Objectives ->
A) In the language services passage, repeat everything from "Commenting on the" down to "to accelerate post-Brexit." word for word.
B) Answer these questions using the language services passage:
(i) Who is the ATC's Chief Executive Officer?
(ii) What call by the ATC did the MAC not uphold?
(iii) How many people make up the workforce of the language services industry?

Commenting on the report, the ATC’s Chief Executive Officer Raisa McNab said: “The ATC evidence fully justified its position to include LSPs as a needed occupation and we are, of course, disappointed not to have the MAC immediately adopt our recommendations, but we will continue to lobby for language service providers to be able to fulfil the needs of the British economy and public sector, which indicates that over two thirds of UK language service companies have already experienced difficulties recruiting suitable workers for translator and interpreter roles, and expect their recruitment challenges to accelerate post-Brexit.

“Much remains to be done to raise the profile of the language services industry in the UK, and its vital relationship with stakeholders in both public and private sectors, but it’s encouraging to see that the shape of a future UK immigration policy, and the Shortage Occupation List within it, is far from formalised, as indicated in MAC’s review.”

While recommending a number of new occupations to be added to the SOL, the MAC has not upheld the ATC’s call to include translators and interpreters in the shortage list at this moment in time.

Language services are critical for international trade as British exporters need a wide range of translation and interpreting services to bring their products and services to foreign markets successfully, essential for the UK’s competitiveness globally. According to the British Council, the ability to function in more than one language is increasingly being seen not just as enabling a basic transaction, but as a crucial component of a set of skills, attributes and knowledge required for success in the world today. Clearly, with a workforce of over 12,000 highly skilled people and a collective value of in excess of £1.2bn, the language services industry plays a significant role in the success of the UK economy.

Provided data ->
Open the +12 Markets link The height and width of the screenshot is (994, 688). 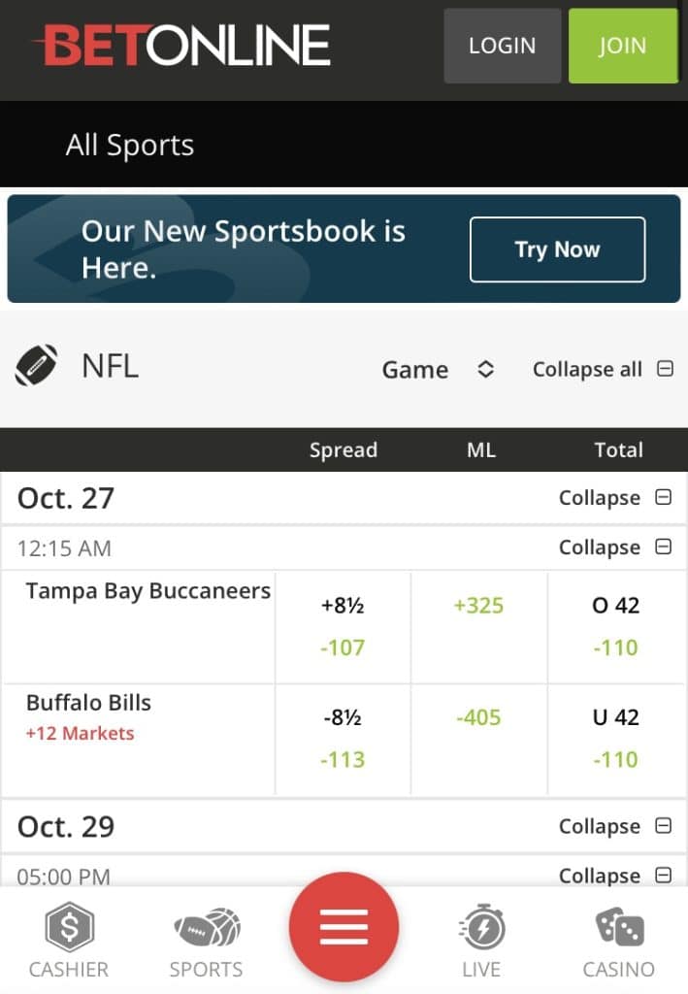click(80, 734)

...

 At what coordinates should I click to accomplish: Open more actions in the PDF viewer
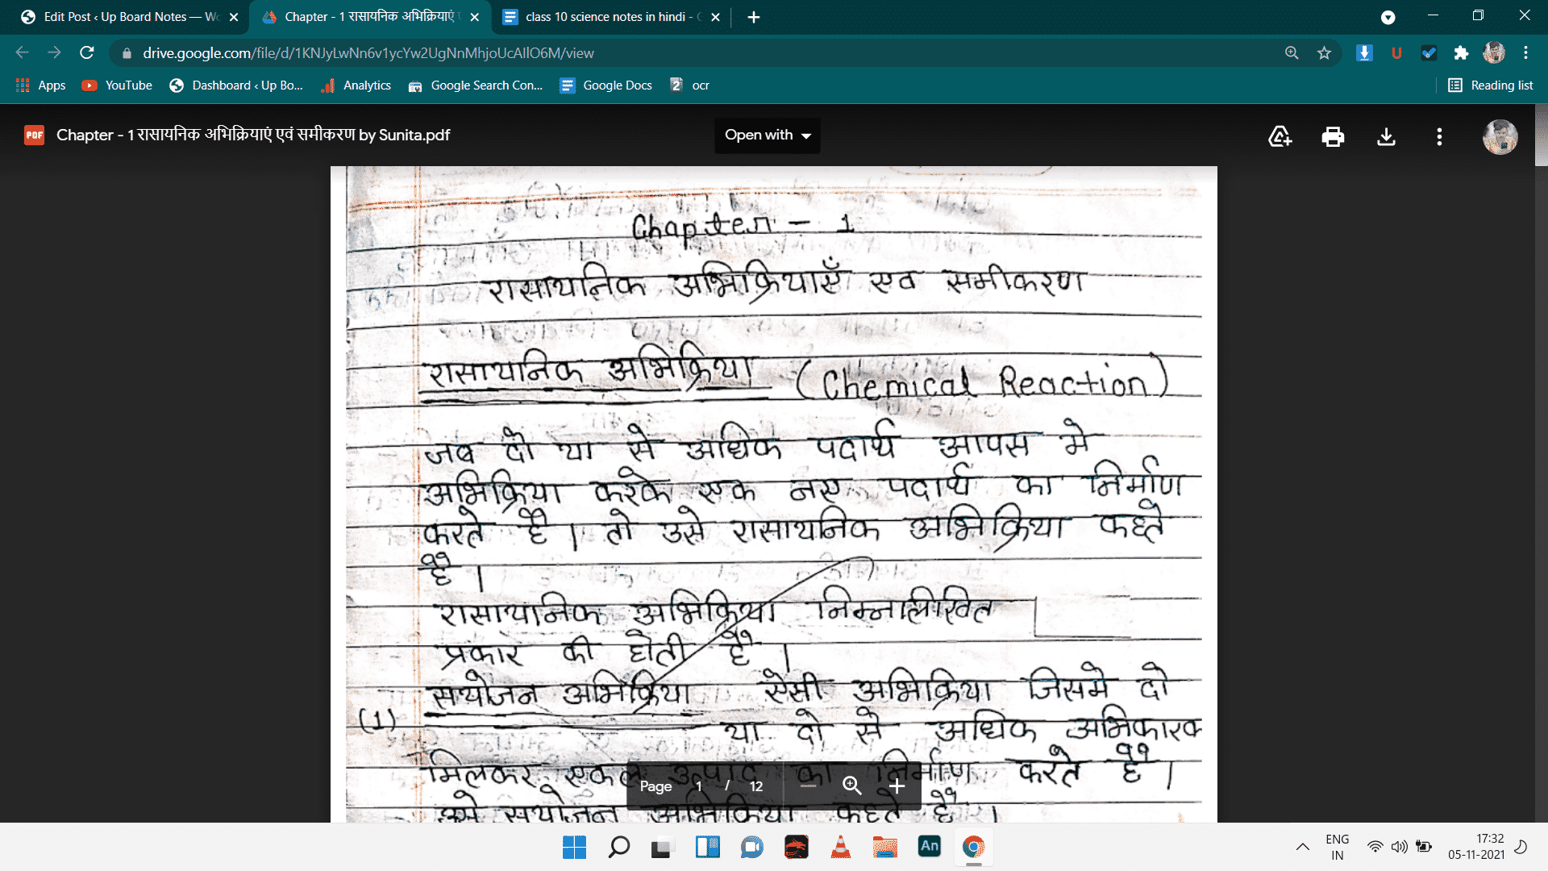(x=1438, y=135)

Task-by-task solutions ->
A)
Commenting on the report, the ATC’s Chief Executive Officer Raisa McNab said: “The ATC evidence fully justified its position to include LSPs as a needed occupation and we are, of course, disappointed not to have the MAC immediately adopt our recommendations, but we will continue to lobby for language service providers to be able to fulfil the needs of the British economy and public sector, which indicates that over two thirds of UK language service companies have already experienced difficulties recruiting suitable workers for translator and interpreter roles, and expect their recruitment challenges to accelerate post-Brexit.

B)
(i) Raisa McNab
(ii) The call to include translators and interpreters in the shortage list at this moment in time
(iii) Over 12,000 highly skilled people